Once again - thank you SO much to everyone who has posted on here - you have made an emotional bag of hopelessness a lot better and hopeful about the future! Thanks for being so nice :-)

therugratref Mon 10-Sep-12 16:29:01

I also had antenatal depression during my second pregnancy I didn't know such a thing existed. I had feelings very much like you describe eventually I broke down and blubbed all over a midwife who was brilliant. I was referred to an obstetric counseling service and it really helped. Sign up for some ante natal classes its a great way to meet other expectant mums, my one word of caution is that everybody has a different experience of pregnancy so expect some women to be breezing it, some ambivalent and I bet there will be some just like you. Take care and I hope you enjoy the rest of your pregnancy

mcsquared Mon 10-Sep-12 19:46:42

OP, thrilled to hear you're feeling better. It's amazing how up and down pregnancy can make us! Glad you reached out to your friend and I hope you enjoy the pregnancy yoga. Hope things stay positive for you. smile

1stbabyat30 Wed 26-Sep-12 11:12:14

I originally posted this message at 17 weeks and just wanted to update you or let anyone else who feels so low know how up and down pregnancy can be.

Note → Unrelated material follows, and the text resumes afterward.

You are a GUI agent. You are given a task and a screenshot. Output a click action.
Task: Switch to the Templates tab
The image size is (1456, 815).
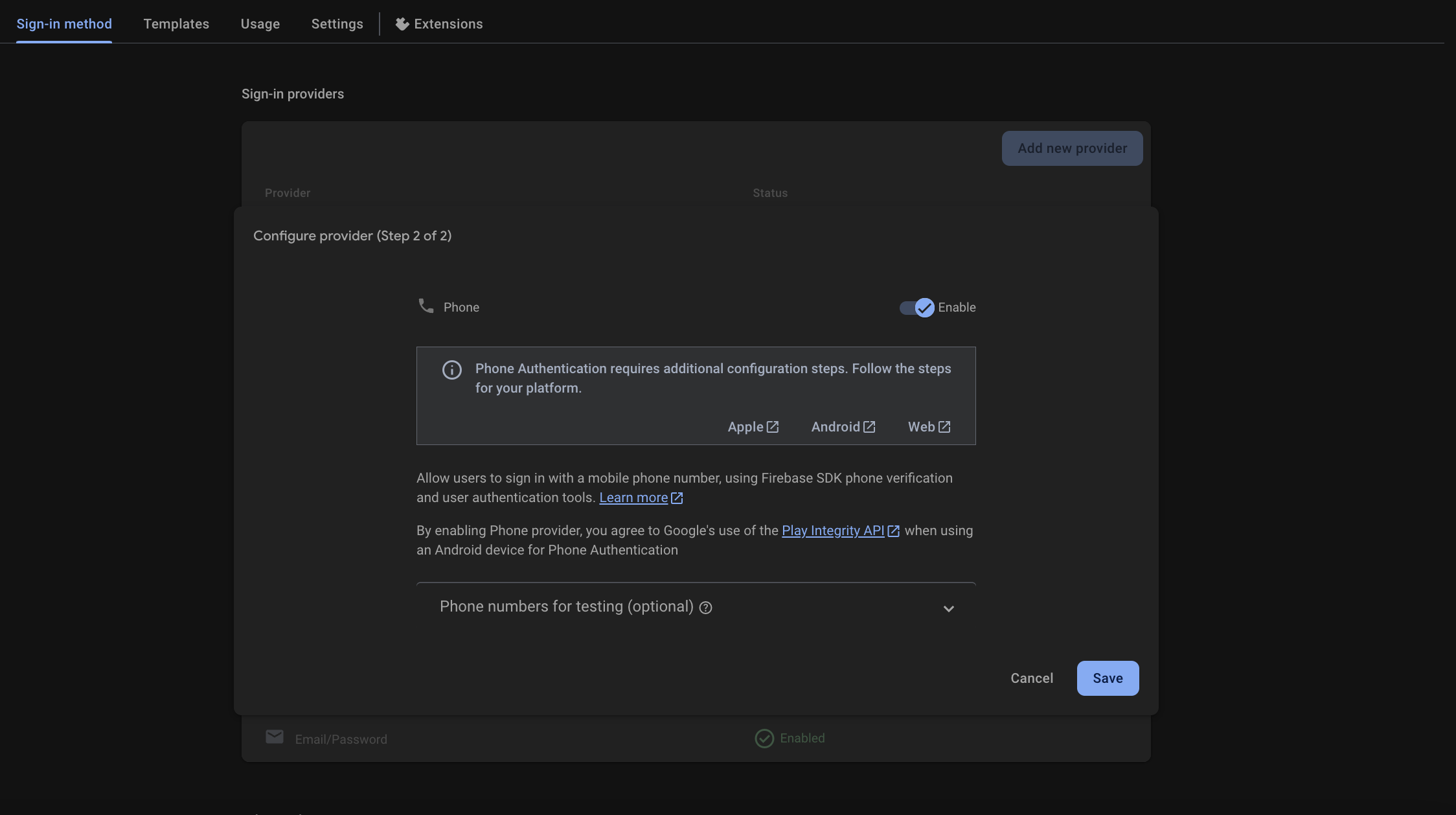point(176,24)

I can honestly say at 17 weeks I have never felt so down miserable and hopeless - as you can see from my original post. I couldnt eat, everything I ate or smelt made me feel sick, then I got some sort of awful bug that saw me in A&E overnight throwing up constantly for over a day, I was massively paranoid that the other half was sleeping around or planning on leaving me, I slept all day - I couldnt do my make up or hair or get out of my pjs - my poor boyfriend! I spent nearly all day crying.

Just 3 weeks later and I can not tell you how different I feel - I finally got my appetite back and can now eat my favourite foods! My sickness and heartburn have gone. My libido is through the roof (for the first time in my life), my relationship with bf is the best it has been - I am incredibly positive and honestly feel stress free and light. I like my pregnant belly and just feel fantastic. Nothing has changed in my situation - I still have no friends here and I still can't find work - but everything seems manageable and I think the only thing that has changed is my attitude - maybe my hormones. So - I just wanted to tell anyone out there who feels horrid during pregnancy that things can get so much better - you might even feel amazing! So hold on grin

ThreeWheelsGood Wed 26-Sep-12 11:30:37

Thank you for the update, great to hear! Keep on looking after yourself.

PeshwariNaan Wed 26-Sep-12 15:36:21

So glad you're feeling better OP!!! I was the same at 17 weeks - I'm a student studying remotely and got so depressed from being ill in bed all day/ being too weak to clean and cook/ vomiting constantly. It lifted around 20 weeks though I still get sick and I feel much better.

I hope the rest of your pregnancy goes really well!!

PicklesThePottyMouthedParrot Wed 26-Sep-12 15:38:47

Hi op, just wanted to say I had this last time, though I had no reason to feel down, like a horrible doom ridden feeling.

For me it didn't last too long, it was gone before the baby was born and I was fine.

Pg again and creeping in now at 19 wks. Not so bad though.